The advent of computerized option pricing models and standardized option contracts in the early 1970's led to the development and growth of a variety of option and futures contracts on U.S. government securities, stock indices, and currencies in the 1980's. The evolution of structured derivative products continues in the 1990's, ranging from exchange-listed instruments which offer retail investors opportunities once only available to investment professionals to private over-the-counter contracts that cater to the specific needs of institutional and high net-worth investors. The types of structured products and available payoff profiles range from principal preservation to speculation.
In recent years, structured derivative financial products have been the source of a great deal of controversy among government regulators, politicians, the media, the public and corporations. Derivatives are blamed for a number of financial problems, such as an increase in global stock market volatility, the financial collapse of certain U.S. municipalities and for large financial losses suffered by market professionals who have claim ignorance about the kinds of derivative instruments they buy and obligations they incur. Many investors, members of the public, financial market professionals and political leaders presume that it is only a matter of time before derivatives cause the meltdown of the world's financial markets, where one institution after another fails from the uncontrollable unwinding of a daisy chain of derivative-based transactions.
It appears, however, that derivatives are often the scapegoat for a number of more fundamental financial missteps. The following are a few of the more notorious business misfortunes that have been blamed on derivatives:
The Collapse of Barings Bank: The collapse of Barings Bank appears to have occurred through a combination of unauthorized activities of a rouge trader in Singapore, lax regulatory and compliance oversight and inadequate operational controls.
The Bankruptcy of Orange County: The U.S. municipality of Orange County, California, among others, provided a very high level of public service for a number of years despite the steady decline in California property values and related tax revenues. Taxes in Orange County remained low for years, due, in large part, from above average returns the County received from very risky interest rate derivatives it purchased with taxpayer funds. Orange County's appointed financial managers bet aggressively on the direction of interest rates.
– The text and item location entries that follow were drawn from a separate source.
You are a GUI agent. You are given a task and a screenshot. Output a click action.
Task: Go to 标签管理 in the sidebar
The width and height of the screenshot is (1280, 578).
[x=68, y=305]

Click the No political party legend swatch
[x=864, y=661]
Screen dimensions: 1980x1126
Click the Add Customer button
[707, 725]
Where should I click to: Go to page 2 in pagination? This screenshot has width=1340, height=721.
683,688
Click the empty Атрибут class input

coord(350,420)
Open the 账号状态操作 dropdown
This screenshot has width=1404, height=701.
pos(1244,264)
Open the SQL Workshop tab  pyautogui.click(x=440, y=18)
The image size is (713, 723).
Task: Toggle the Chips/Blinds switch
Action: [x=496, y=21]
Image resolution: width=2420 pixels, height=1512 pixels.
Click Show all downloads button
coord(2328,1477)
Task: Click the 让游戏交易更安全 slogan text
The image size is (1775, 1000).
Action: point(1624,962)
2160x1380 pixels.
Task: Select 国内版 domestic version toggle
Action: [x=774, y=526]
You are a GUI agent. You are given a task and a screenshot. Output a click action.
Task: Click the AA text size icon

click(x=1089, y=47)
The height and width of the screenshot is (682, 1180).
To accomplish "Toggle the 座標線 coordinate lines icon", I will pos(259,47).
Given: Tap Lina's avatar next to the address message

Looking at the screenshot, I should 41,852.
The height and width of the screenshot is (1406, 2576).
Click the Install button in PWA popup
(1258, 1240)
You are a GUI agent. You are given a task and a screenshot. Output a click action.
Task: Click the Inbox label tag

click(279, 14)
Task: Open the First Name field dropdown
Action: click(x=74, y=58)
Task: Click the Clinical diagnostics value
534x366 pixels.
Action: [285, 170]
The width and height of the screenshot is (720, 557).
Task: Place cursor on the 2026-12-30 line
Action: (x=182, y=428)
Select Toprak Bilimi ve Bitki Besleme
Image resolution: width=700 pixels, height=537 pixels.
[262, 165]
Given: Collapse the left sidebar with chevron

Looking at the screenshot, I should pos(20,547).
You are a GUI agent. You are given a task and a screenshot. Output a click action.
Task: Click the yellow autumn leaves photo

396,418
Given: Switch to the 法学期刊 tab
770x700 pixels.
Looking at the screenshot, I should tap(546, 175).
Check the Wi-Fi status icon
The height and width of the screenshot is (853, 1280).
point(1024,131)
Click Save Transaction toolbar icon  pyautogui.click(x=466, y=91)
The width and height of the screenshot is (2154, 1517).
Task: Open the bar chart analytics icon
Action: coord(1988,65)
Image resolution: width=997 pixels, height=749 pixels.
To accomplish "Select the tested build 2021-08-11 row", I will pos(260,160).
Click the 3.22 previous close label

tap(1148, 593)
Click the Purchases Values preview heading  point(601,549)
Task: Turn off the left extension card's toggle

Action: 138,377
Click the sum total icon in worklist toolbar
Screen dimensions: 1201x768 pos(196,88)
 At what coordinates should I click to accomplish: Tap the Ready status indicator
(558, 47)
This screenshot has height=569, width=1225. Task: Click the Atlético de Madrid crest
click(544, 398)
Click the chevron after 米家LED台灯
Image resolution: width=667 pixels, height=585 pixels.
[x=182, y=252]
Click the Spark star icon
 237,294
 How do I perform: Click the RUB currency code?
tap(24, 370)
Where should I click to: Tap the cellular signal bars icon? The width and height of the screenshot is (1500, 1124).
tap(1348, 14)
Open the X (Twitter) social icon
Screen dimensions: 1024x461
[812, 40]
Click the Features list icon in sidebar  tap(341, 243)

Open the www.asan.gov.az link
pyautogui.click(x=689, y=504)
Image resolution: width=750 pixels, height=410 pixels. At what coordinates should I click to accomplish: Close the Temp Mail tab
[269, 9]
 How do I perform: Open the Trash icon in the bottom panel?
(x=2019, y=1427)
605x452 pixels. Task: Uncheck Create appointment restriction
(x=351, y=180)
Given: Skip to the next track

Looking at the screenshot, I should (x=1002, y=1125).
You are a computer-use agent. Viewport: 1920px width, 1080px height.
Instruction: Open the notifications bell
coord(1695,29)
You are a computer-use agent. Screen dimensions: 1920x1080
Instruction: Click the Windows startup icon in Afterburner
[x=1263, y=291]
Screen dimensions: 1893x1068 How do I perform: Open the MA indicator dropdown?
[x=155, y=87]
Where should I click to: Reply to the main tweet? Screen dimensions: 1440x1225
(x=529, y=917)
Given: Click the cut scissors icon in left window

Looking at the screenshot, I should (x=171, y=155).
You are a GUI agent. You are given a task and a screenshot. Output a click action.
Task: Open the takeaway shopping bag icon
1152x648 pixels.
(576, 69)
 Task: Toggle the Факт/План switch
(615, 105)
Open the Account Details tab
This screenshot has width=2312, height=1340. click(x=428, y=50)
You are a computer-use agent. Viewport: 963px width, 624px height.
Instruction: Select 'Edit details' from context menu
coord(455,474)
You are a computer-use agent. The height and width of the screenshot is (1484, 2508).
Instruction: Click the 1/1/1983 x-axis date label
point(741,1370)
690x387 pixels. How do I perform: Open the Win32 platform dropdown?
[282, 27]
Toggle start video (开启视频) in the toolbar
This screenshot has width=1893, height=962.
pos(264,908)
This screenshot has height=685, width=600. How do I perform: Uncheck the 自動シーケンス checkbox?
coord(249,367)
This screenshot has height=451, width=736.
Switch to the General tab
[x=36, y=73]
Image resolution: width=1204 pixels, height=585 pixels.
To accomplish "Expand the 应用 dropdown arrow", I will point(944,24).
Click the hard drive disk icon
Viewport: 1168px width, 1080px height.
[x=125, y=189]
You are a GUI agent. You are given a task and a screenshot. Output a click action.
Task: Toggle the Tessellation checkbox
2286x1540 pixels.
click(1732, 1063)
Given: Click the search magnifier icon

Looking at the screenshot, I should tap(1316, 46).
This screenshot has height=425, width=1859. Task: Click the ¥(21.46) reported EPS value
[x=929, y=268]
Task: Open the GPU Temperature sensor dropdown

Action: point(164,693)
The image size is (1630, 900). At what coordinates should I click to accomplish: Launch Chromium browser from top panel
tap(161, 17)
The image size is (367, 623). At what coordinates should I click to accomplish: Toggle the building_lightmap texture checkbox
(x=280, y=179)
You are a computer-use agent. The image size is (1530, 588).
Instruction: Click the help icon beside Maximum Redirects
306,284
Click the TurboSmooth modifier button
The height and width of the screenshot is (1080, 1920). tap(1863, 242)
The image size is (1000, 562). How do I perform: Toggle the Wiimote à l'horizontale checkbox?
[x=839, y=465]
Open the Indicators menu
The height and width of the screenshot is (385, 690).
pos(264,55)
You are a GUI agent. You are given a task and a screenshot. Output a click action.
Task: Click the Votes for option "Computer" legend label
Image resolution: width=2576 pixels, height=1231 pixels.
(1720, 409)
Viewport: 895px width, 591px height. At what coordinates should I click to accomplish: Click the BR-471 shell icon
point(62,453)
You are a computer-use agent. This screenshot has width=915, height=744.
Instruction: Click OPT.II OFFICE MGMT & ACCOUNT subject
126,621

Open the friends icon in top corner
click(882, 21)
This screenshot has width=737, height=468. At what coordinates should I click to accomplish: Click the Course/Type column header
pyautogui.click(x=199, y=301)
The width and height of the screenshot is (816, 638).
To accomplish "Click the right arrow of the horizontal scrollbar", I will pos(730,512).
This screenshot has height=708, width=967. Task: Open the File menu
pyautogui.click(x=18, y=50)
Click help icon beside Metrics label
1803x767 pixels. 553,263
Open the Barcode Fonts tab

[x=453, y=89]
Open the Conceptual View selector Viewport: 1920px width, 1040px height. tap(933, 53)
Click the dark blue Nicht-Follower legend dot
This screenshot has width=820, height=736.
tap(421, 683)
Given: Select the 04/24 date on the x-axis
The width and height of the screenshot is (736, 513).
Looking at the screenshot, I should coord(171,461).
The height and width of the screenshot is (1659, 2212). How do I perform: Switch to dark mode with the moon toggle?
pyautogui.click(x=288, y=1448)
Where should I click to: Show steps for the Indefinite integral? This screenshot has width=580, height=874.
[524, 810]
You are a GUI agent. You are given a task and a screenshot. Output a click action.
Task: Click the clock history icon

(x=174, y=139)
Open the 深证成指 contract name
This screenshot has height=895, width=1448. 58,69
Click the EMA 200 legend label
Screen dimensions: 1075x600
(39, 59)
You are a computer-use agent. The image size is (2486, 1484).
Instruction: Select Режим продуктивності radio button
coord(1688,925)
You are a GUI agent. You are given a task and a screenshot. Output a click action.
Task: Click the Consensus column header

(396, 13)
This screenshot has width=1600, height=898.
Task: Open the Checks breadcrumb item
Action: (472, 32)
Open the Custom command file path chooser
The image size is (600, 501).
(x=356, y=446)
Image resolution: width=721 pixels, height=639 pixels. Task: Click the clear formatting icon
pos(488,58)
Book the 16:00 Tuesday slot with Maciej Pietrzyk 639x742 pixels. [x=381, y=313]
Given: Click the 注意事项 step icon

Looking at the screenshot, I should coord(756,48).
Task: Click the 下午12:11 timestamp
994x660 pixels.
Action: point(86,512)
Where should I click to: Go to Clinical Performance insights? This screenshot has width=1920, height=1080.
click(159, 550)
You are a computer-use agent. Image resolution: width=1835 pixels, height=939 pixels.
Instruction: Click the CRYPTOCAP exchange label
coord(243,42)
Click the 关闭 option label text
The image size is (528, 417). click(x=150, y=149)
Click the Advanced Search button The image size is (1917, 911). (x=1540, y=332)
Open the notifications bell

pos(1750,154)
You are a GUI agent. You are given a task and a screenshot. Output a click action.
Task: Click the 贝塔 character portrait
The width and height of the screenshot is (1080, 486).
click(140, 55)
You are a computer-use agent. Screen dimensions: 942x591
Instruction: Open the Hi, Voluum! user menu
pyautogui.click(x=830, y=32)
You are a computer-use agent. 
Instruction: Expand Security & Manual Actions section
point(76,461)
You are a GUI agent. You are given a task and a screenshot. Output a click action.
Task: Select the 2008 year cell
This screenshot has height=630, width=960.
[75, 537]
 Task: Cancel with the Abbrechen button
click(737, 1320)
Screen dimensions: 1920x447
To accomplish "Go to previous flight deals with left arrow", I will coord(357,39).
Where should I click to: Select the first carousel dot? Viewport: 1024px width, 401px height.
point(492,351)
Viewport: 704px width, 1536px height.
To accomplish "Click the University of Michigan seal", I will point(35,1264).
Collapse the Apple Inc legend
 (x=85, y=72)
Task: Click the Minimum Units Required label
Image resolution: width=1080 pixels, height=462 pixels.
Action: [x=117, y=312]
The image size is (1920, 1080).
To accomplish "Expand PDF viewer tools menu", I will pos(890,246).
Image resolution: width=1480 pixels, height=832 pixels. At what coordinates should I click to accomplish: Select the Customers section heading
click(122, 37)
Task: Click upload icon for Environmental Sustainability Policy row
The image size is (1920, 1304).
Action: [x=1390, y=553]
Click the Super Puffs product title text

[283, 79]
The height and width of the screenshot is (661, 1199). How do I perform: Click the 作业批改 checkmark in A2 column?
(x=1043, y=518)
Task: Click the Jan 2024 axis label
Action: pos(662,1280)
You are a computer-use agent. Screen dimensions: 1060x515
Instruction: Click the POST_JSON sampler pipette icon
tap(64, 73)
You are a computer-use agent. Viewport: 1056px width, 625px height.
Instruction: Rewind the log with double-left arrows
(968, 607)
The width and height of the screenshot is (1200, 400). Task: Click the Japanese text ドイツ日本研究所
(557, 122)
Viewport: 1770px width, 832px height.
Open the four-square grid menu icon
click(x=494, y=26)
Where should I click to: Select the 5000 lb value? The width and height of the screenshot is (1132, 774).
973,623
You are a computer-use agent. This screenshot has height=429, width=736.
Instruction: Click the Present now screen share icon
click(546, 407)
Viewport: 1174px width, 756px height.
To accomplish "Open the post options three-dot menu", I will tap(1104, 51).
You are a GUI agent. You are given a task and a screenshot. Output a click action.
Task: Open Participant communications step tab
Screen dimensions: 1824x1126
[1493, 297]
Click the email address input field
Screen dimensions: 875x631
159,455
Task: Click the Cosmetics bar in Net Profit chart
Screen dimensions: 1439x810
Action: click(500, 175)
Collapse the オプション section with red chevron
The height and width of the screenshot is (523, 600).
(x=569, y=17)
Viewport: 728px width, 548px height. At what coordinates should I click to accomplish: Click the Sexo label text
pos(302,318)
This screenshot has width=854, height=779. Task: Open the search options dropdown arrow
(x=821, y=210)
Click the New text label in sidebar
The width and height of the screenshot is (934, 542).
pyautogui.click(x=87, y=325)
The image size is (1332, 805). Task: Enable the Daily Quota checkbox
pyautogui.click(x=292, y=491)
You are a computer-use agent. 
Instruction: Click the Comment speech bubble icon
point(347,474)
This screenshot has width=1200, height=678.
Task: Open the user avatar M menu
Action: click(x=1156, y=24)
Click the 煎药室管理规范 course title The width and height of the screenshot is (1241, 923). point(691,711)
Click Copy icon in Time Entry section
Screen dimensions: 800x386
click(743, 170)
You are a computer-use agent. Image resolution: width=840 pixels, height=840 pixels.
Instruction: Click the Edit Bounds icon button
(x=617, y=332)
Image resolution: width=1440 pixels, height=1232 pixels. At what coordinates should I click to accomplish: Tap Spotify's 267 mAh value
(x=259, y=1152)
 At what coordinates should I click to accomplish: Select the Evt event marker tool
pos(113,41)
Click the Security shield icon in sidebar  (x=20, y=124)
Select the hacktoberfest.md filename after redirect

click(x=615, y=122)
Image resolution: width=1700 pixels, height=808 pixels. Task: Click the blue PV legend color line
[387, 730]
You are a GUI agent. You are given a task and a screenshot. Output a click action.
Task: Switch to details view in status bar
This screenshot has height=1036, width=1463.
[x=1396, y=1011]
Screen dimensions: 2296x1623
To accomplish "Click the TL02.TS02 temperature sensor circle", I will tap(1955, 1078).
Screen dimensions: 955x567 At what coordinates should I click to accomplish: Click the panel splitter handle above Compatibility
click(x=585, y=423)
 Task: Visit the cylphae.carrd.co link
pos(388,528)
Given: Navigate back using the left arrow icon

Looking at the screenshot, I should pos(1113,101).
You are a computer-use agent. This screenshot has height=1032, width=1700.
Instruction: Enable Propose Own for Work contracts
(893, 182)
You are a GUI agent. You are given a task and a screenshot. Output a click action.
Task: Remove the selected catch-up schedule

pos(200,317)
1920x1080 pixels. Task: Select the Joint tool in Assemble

Unfortunately, after years of winning with derivatives, interest rates abruptly reversed direction in early 1994 (due to interest rate cuts by the U.S. Federal Reserve) and the County ended up losing over $1.7 billion. Orange County's treasurer, instead of acknowledging his incomplete awareness of the risks inherent in the types of highly speculative financial obligations he had incurred on behalf of the County, blamed "derivatives" for the financial crisis and the Wall Street dealers who sold them.
Financial Losses at a number of U.S. Blue Chip Corporations: Several blue chip corporations (e.g. Proctor & Gamble, who has raised a number of legal concerns about the structured derivative products it has purchased from Bankers Trust, as has Gibson Greetings Company) have used structured derivative products regularly as an efficient means of protecting their global business revenues from, among other things, currency and interest rate risk. Financial problems in such industrial corporations appear to arise, however, when managers and corporate treasurers, in search of profits, move beyond their risk management capabilities into speculative trading activities often involving a variety of complex derivative instruments and structured financial products.
Of course, dealers are not without fault. The concerns expressed by regulators and politicians about how various derivative instruments are marketed to investors, risk and financial disclosure, customer suitability and capital adequacy, among others, have a great deal of merit. It is important, however, to recognize that derivatives and the structured financial products created from them appear to have contributed to the global financial markets becoming more efficient. There are those who argue that "...a broad consensus [exists], both in the public and private sectors, that derivatives provide numerous and substantial benefits..." * It is unlikely, however, that a favorable consensus of opinion on derivative securities will emerge until more broadly identifiable benefits are realized from them.
Structured products and the derivative securities engineered into them, because of the financial leverage they often employ, can be highly sensitive to market valuation changes. They often act like the leading edge or "finger tips" of world financial markets, providing valuable pricing information about many types of financial assets, often before the underlying cash markets respond. They can provide investors with the first hints of market moves and valuable pricing information about the interrelationships of various financial assets trading in global markets. They can alert investors to international market behavior, facilitate the movement of risk exposure into and out of investment portfolios and allow risk to be shifted efficiently from investors who want it to those who do not. Investors who might avoid or liquidate certain investments because of risk concerns may use derivative securities and the structured financial products made from them to implement specific strategies, often without transaction costs, tax obligations and without selling the underlying assets. Structured derivative products can also be used by corporations to raise capital at lower funding costs. Despite widespread misperceptions about the nature, use, and applications of derivative instruments, "the ingenuity of the financial markets has transformed the patterns of volatility in the modern age into risks that are far more manageable...than would have been the case under any other conditions." **
The central goal of this book is to advance the development of a favorable consensus of opinion on derivative securities so that needed improvements occur in how they are structured, sold, and regulated, and so that their benefits to the world financial markets become more clearly known to broader segments of the national and international investment community and public at large.
** Peter L. Bernstein, Against the Gods: The Remarkable Story of Risk (New York, Wiley, 1996), p. 323.